◆ TUGAS
A: Menurut artikel tentang belanja online, barang apa yang dibeli penulis saat pertama kali berbelanja online?
B: Lanjutkan artikel tentang belanja online setelah kalimat terakhirnya.

◆ KUTIPAN SUMBER
========================================

Mohon tunggu...
Nahariyha Dewiwiddie
Nahariyha Dewiwiddie Mohon Tunggu... Full Time Blogger - Penulis dan Pembelajar

🌺 See also: https://medium.com/@dewiwiddie. ✉ ➡ dewinaharia22@gmail.com 🌺

Selanjutnya

Tutup

Gaya Hidup Artikel Utama

Belanja Online, Kok Jadi Pilihan Terakhir?

11 Desember 2019   23:59 Diperbarui: 12 Desember 2019   14:22 174
+
Laporkan Konten
Laporkan Akun
Kompasiana adalah platform blog. Konten ini menjadi tanggung jawab bloger dan tidak mewakili pandangan redaksi Kompas.
Lihat foto
Sumber gambar: Opera News

Sebentar lagi, kita akan menyambut Harbolnas, “hari rayanya” pembeli yang sobat misqueen. Hehe.

Ya, bagaimana tidak, para pembelanja akan dimanjakan oleh diskon besar-besaran, gratis ongkos kirim, yang tentu saja berguna bagi yang menjalani diet ketat anggaran, termasuk saya tentunya. “Hari raya” ini, sebagaimana Lebaran, Natal, maupun Imlek, tentunya akan hadir setahun sekali.

Nah, bagi yang ingin belanja murah meriah di marketplace dan situs belanja online, ini adalah kesempatan yang tak boleh dilewatkan. Saya aja antusias kalau menyambut Harbolnas ini. Soalnya, ada banyak daftar barang yang ingin saya beli di marketplace, yang sedang dalam antrian. Tapi, karena keterbatasan uang, hanya dua barang yang akan saya beli saat Harbolnas tahun ini.

Hmmm, kalau dihitung-hitung, rupanya sudah lebih dari 40 kali saya belanja online, sejak pertama kali melakukannya pada tahun 2014 (baru ingat saya) dengan membeli buku komik muslimah, Hijab Comic di situs toko buku ternama. 

Kebanyakan yang dibeli, memang barang seperti buku, makanan, pakaian, dan aksesoris tambahan untuk gadget. Bersyukur, akhirnya saya bisa beradaptasi mengikuti zaman digital, dengan berbelanja daring ini.

Oh ya ya, sekarang kan pola belanja masyarakat masa kini sudah bergeser lewat aplikasi smartphone, terlebih bagi warga di kota-kota besar yang mengganggap belanja online adalah hal biasa.

========================================

◆ BLOK DATA
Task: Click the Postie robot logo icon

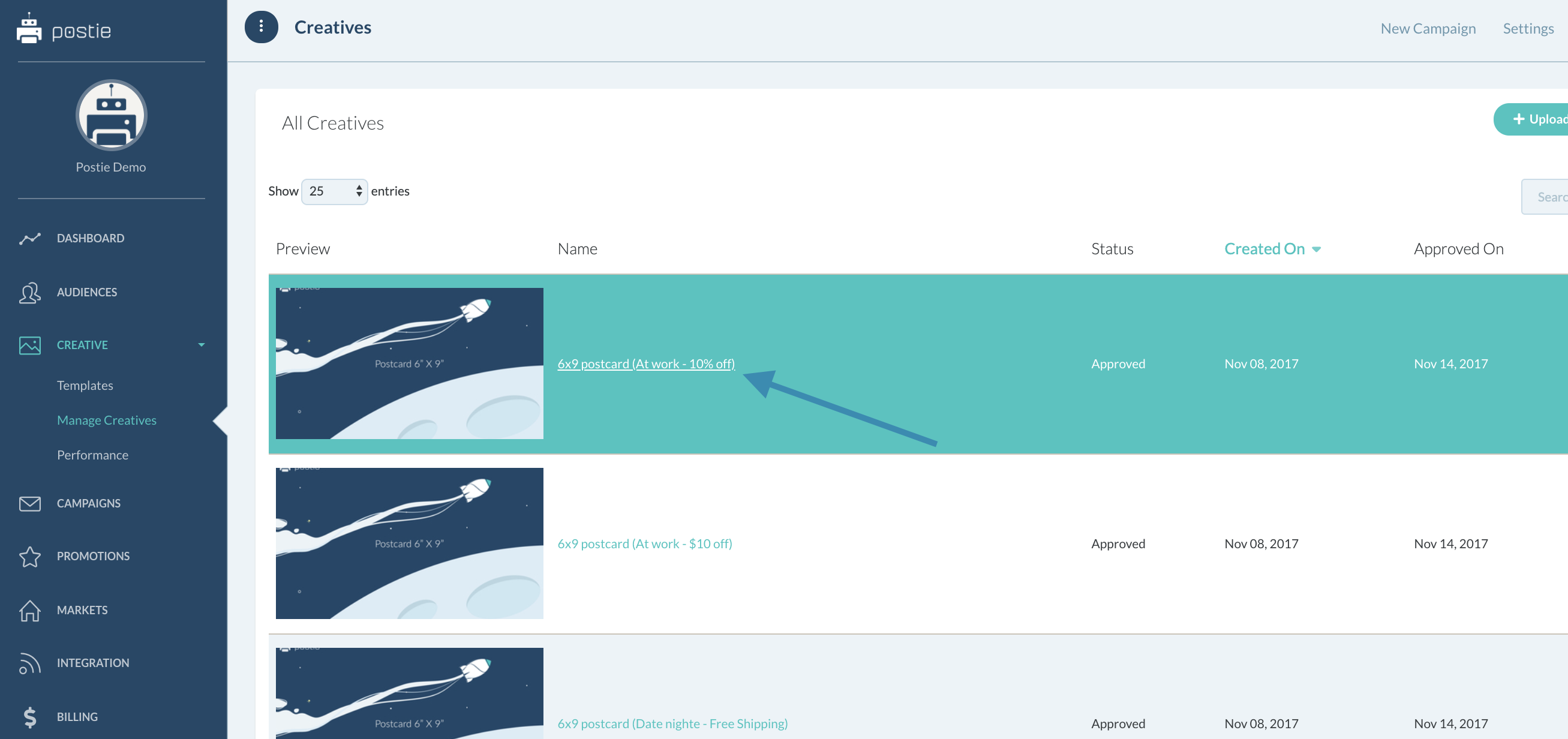Action: pos(29,29)
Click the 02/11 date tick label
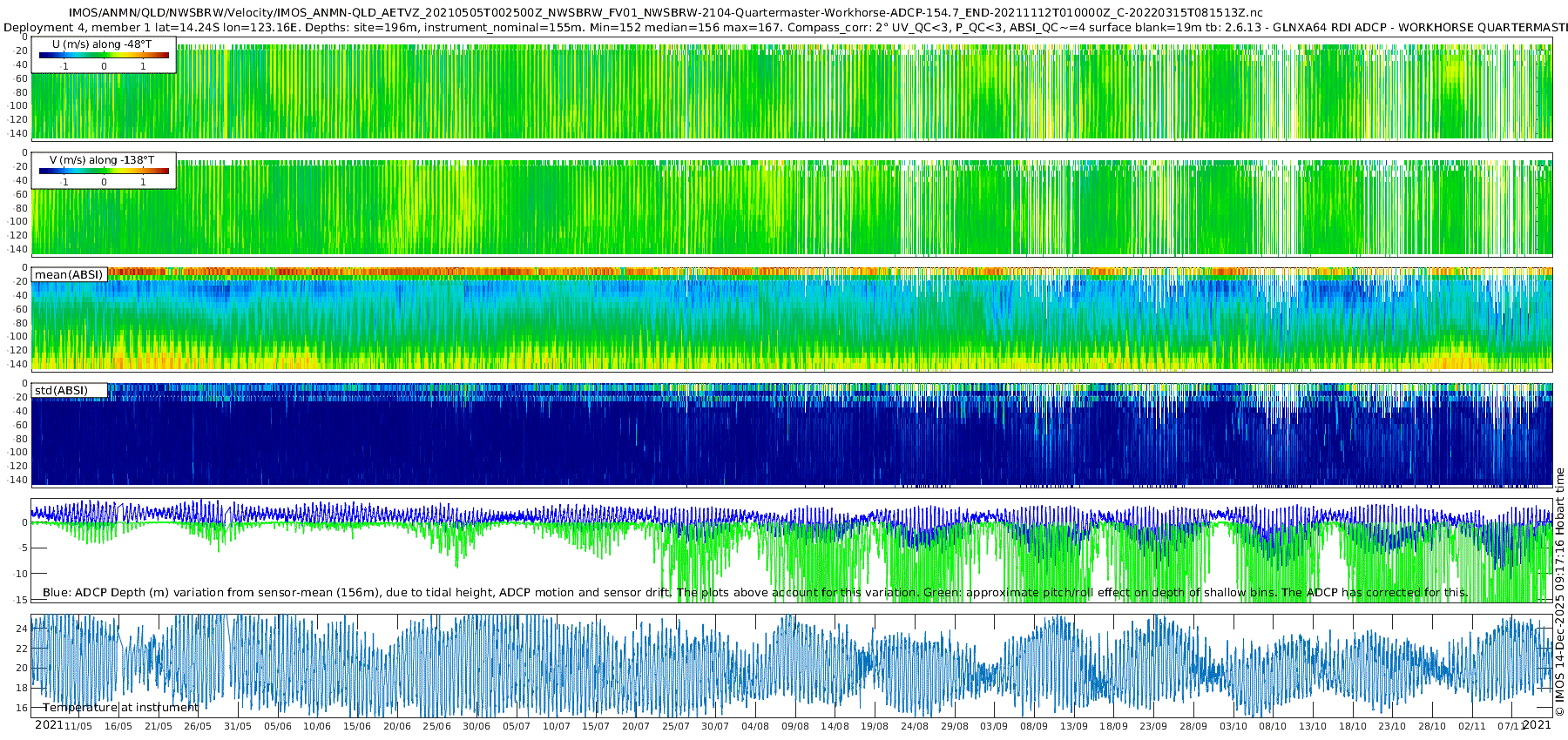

========================================

◆ JAWABAN TIAP TUGAS
A: Buku komik muslimah, Hijab Comic, yang dibeli di situs toko buku ternama pada tahun 2014.

B:
Apalagi di ibu kota negara yang mana faktor kesibukan dan kemacetan membuat mereka tak leluasa untuk belanja langsung. Ujung-ujungnya, pesan barang lewat daring, termasuk mereka yang ingin mager alias malas gerak, gak mau ngapa-ngapain. Hihi.

Namun, berbeda di desa-desa, belanja online kayaknya tidak begitu perlu. Lebih enak belanja dengan mendatangi warung, pasar, dan toko-tokonya. Ditambah lagi, kemungkinan ada penipuan saat transaksi daring, yang membuat mereka ketakutan untuk belanja online.

Dan, walaupun pergeseran pola belanja lewat online membuat sejumlah ritel tutup seperti Central Neo Soho ini, toh, masih belum apa-apanya. 

Menurut data dari Asosiasi Peritel Indonesia, sampai paruh pertama tahun ini, proporsi belanja online hanya sebesar 4,89 juta dolar Amerika atau 1,4 persen dari kapitalisasi belanja offline yang bernilai 320 miliar dolar AS.

Ditambah, jumlah e-commerce—yang 70% di antaranya didominasi fashionternyata masih 1-2 persen dibanding seluruh ritel offline. Yah, kecil amat.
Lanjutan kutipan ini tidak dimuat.